The news magazine reports that since April 2020 the USAF has been engaged in a research programme, Agility Prime, to develop its own eVTOL aircraft to serve as autonomous aerial vehicles. Colonel Nathan Diller, director of AFWERX, the innovation arm of the USAF Research Laboratory, was quoted: “Electric vertical takeoff and landing has potentially some advantages…With electric…in general the idea is there’s going to be reduced operational maintenance. With electric I’m able to control more effectively my acoustic signature. Then the other piece is the simplified vehicle operations.”
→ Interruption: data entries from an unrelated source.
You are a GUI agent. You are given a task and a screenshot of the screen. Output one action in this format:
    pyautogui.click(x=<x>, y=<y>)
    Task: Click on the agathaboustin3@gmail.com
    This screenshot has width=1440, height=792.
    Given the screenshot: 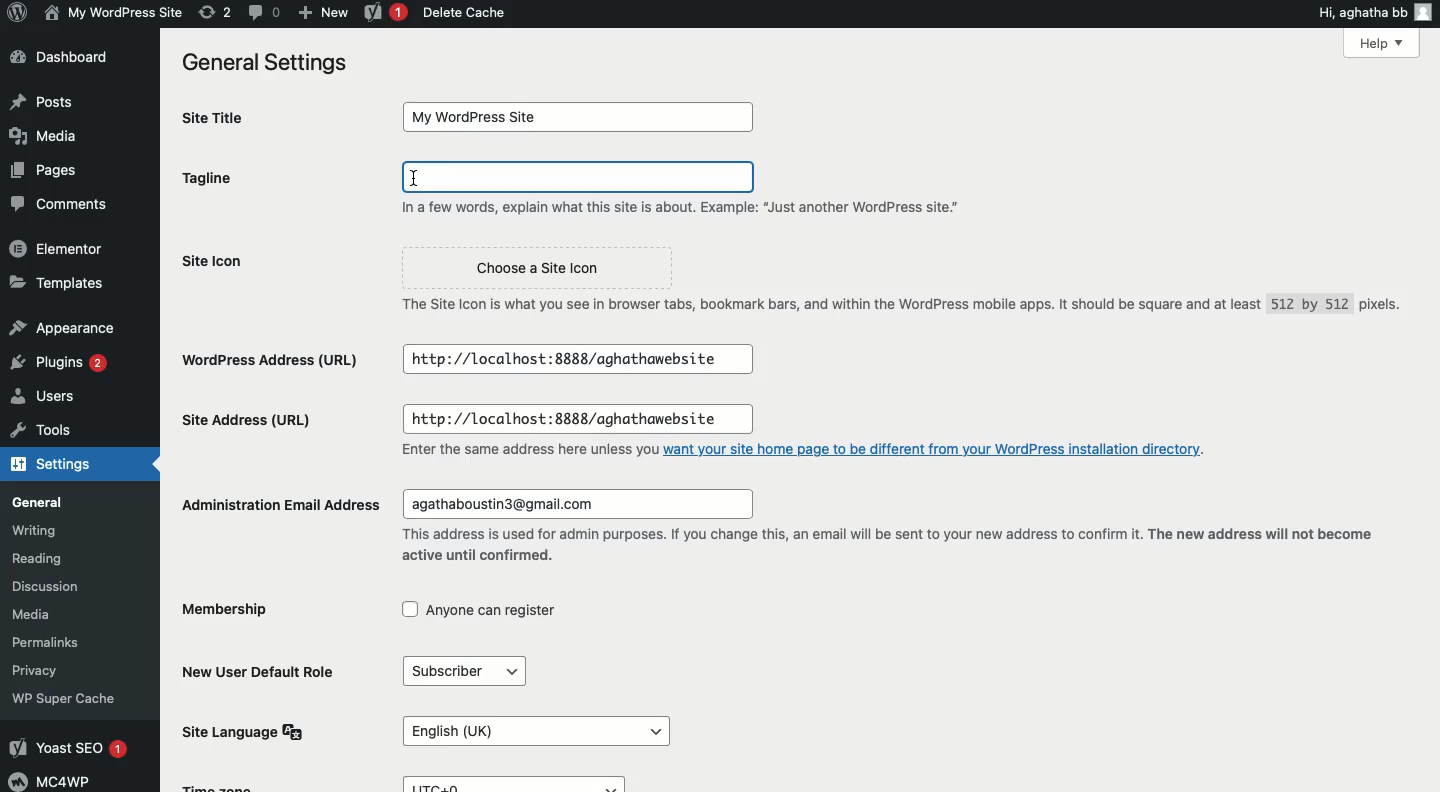 What is the action you would take?
    pyautogui.click(x=582, y=500)
    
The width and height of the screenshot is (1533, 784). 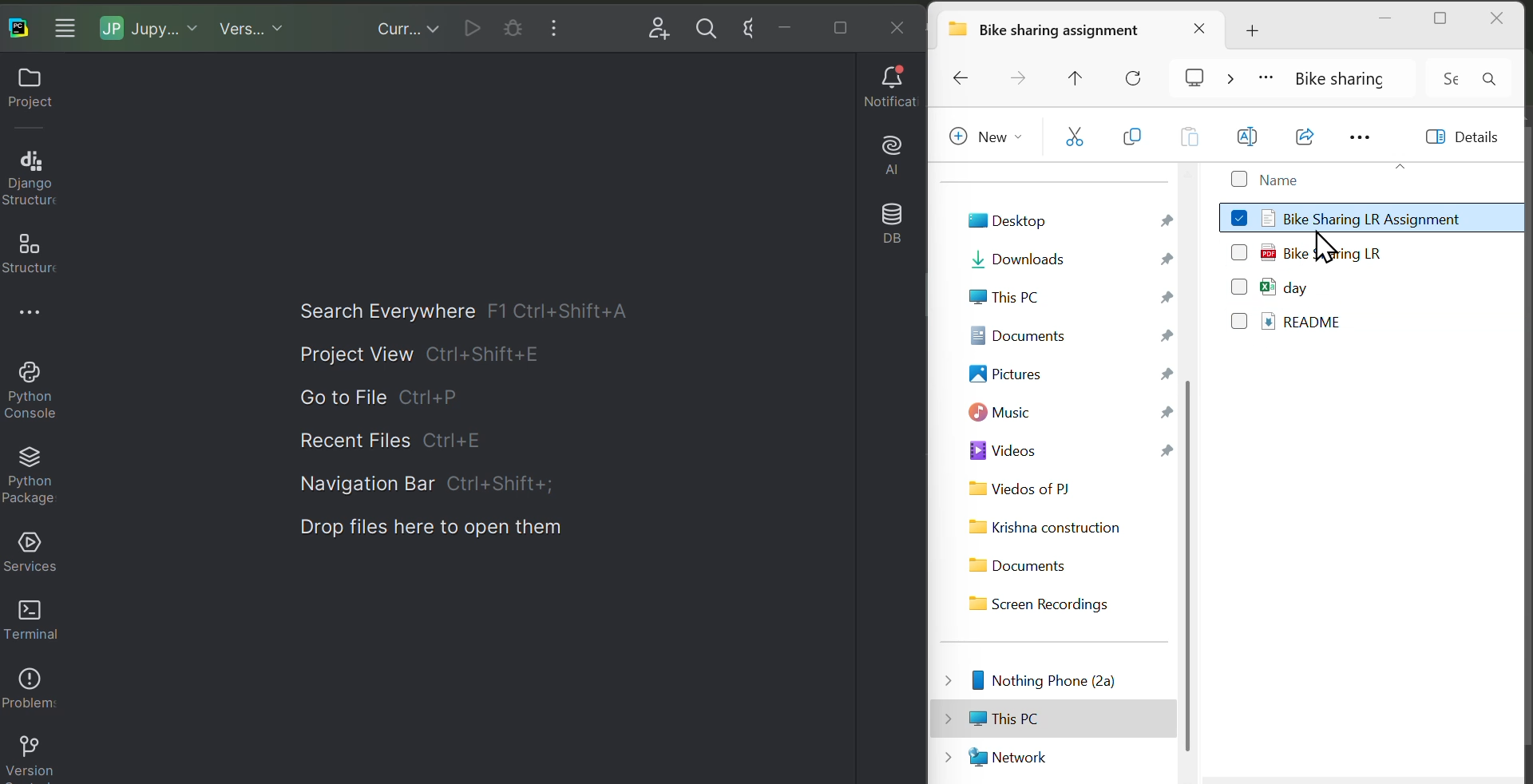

Through the Department of the Air Force Small Business Innovation Research (SBIR) and Small Business Technology Transition (STTR) programs, run by AFWERX AFVentures, the Agility Prime programme works with the small business community to advance the eVTOL industry, according to the USAF. “Agility Prime is a Department of the Air Force program and also includes collaboration with the Army for developing transformative vertical lift capabilities. The USAF has made available a simulator facility at the Springfield-Beckley Municipal Airport near Wright-Patterson Air Force Base and the Air Force Research Laboratory in Dayton, Ohio. “The new Springfield facility is utilized by Beta Technologies, a Vermont-based aircraft manufacturing startup, California-based Joby Aviation — an aerospace company that develops electric vertical take-off and landing (eVTOL) aircraft — and LIFT Aircraft, a Texas firm that is also in the eVTOL space,” said a USAF press statement.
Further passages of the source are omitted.